President Kibaki is stepping down in March next year after serving his two terms.

However, there is something unusual to his departure if you compare it to what is happening in Tanzania and Uganda.

In Tanzania, President Jakaya Kikwete is due to leave office in 2015 when his two terms expire. In Uganda, President Yoweri Museveni can choose to die in office at the age of 100 because term limits were scrapped in 2005.

In Kenya, President Kibaki’s Party of National Unity (PNU), on which he rode to power in 2008, is not making waves. The last we heard of it was that it was negotiating to be taken in by Deputy Prime Minister’s Uhuru Kenyatta’s party, The National Alliance.

Kibaki is, therefore, like a man who is leaving a marriage without children, and in which the couple didn’t own any substantial property jointly. Such separations or divorces are usually not messy, because there are no bitter custody fights over the children and who should keep the house.

He can, therefore, afford not to get involved in a succession fight. In fact, the optimal option is for him to keep his nose clean and not publicly indicate his preferred successor.

Putting together a campaign contribution for his favourite candidate and sending a trusted aide to deliver the envelope quietly at night would suffice for Kibaki.

Not so in Tanzania, where the long-ruling Chama Mapinduzi (CCM — or Party of Revolution) fully expects not only to provide the next President when Kikwete leaves, but also to retain control of Parliament.

It would be a disgrace for Kikwete if the resurgent Tanzanian opposition beat his party at the next election. To complicate matters for him, former Prime Minister Edward Lowassa, a man he sacked in a cloud of controversy over corruption, is playing strongly in the succession.
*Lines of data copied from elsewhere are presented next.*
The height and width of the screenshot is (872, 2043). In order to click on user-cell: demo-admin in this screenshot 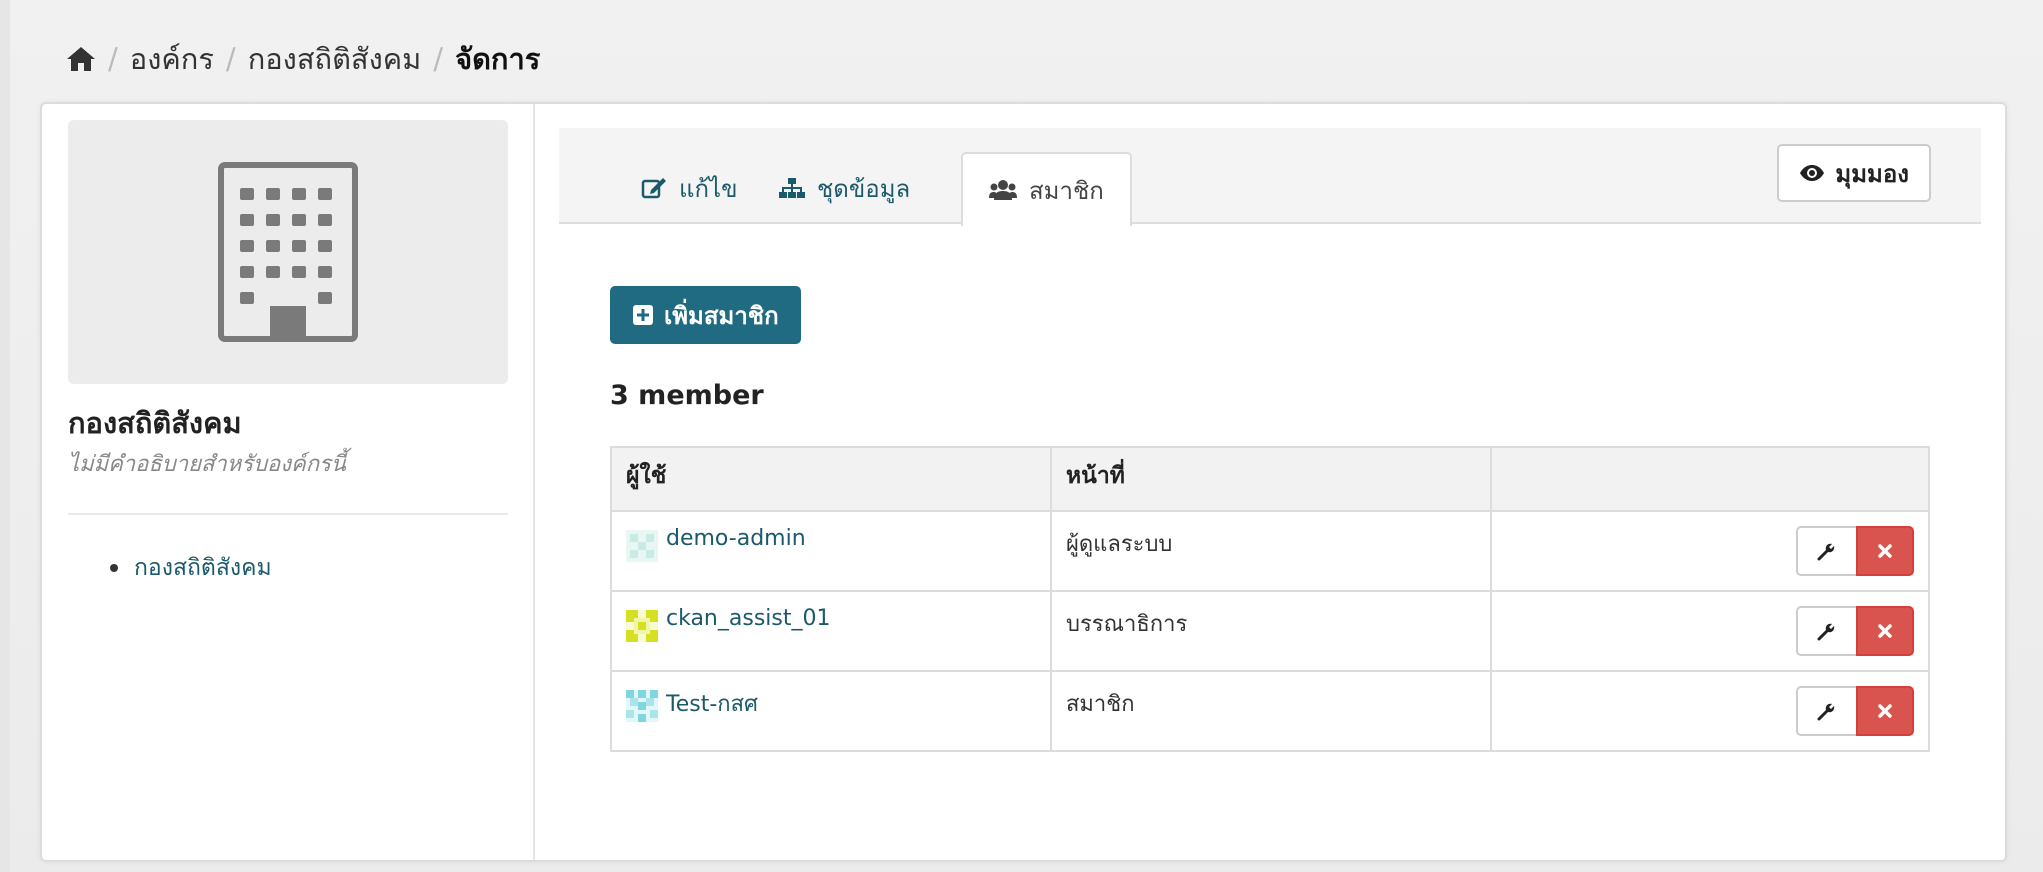, I will do `click(831, 551)`.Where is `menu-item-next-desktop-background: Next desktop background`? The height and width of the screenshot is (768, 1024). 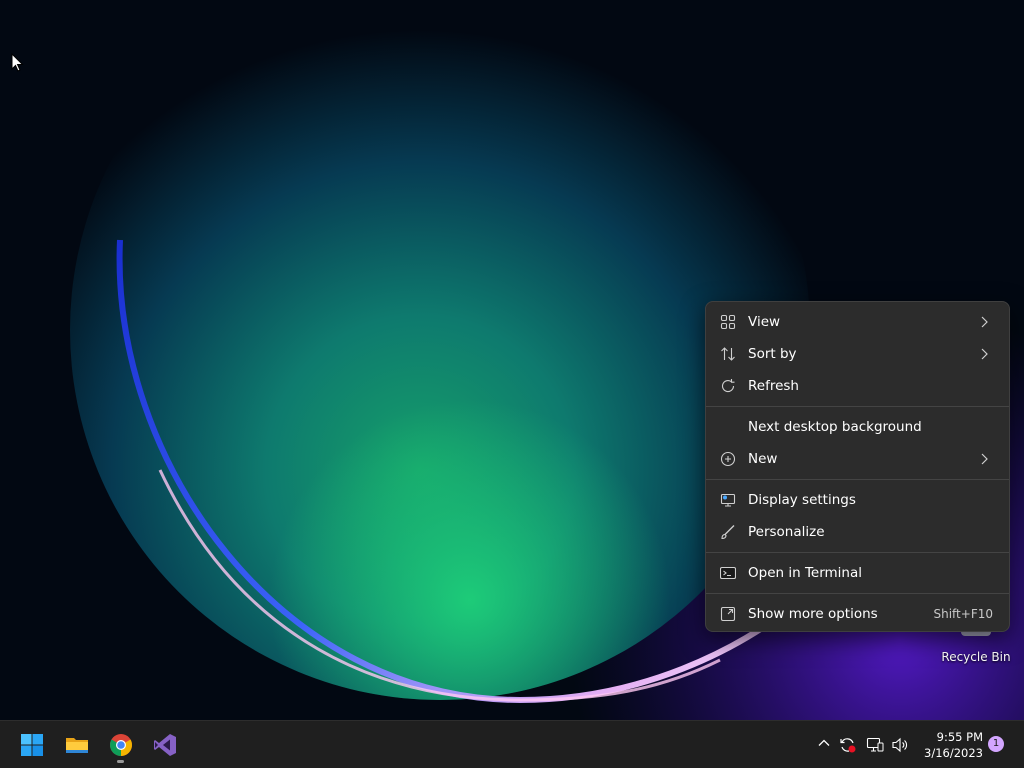
menu-item-next-desktop-background: Next desktop background is located at coordinates (858, 427).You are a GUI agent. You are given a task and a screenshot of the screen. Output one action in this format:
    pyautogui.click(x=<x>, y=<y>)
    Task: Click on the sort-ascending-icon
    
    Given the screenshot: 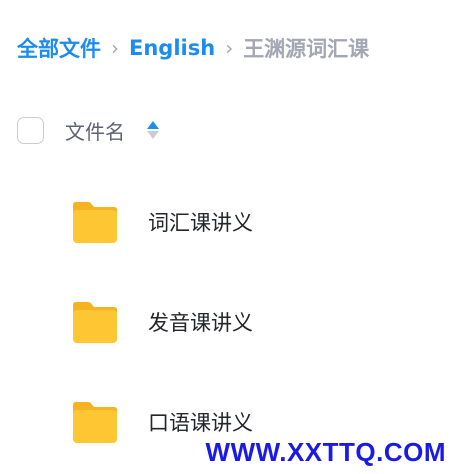 What is the action you would take?
    pyautogui.click(x=153, y=125)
Depending on whether the two men are friends, Kikwete might have to get deeply involved in the party fight to pick a presidential candidate, just in case a Lowassa protégé, who could delay his pension cheques, wins.

In Uganda, there is furious jostling for position in the Museveni succession. The signs are that Museveni is planning to take a seventh bite at the presidential apple in 2016 (he will be going for a seventh term, two of them unelected).

But then again, he might surprise and step down. Either way, there is a scramble to get at the head of the queue, as they say in Uganda. If Museveni is leaving in 2016, then he will do so late, and none of the pretenders to his throne want to be caught unprepared.

If he is going to stand and win (he always wins, because in Uganda, the President’s men and women count the votes), and possibly leave in 2021, then his successors need to be in the limelight over the next few years to consolidate their place in the queue.

The result is that things are very noisy in the ruling National Resistance Movement in Kampala, and the long knives are out.

For those who study political transitions, therefore, East Africa is a gold mine. You can start on a bus ride in Kampala in the evening and within 24 hours pass through Nairobi, end up in Dar es Salaam, and experience three different political set-ups (and we aren’t counting Rwanda in yet).

In the Kenyan variety, the President serves two fixed terms, but his party usually dies with his departure. In Tanzania, the President also serves two fixed terms, but the ruling party believes it has a birth right to both provide the next President and continue enjoying a parliamentary majority.

In Uganda, a previous Museveni election slogan sums it well — No Change. There are no fixed terms and the Big Man can decide to be president-for-life if he chooses, and the ruling party expects to remain in power. It is happy to lose a parliamentary majority at the elections because it is confident of buying the majority afterwards.

Kenyans now also have this “nonsense” of the party chairman being different from the party’s presidential candidate. No such thing in Uganda or Tanzania. Museveni is chairman of NRM. And Kikwete is chairman of CCM.

All this is the beauty of East Africa. We are so similar, yet so different.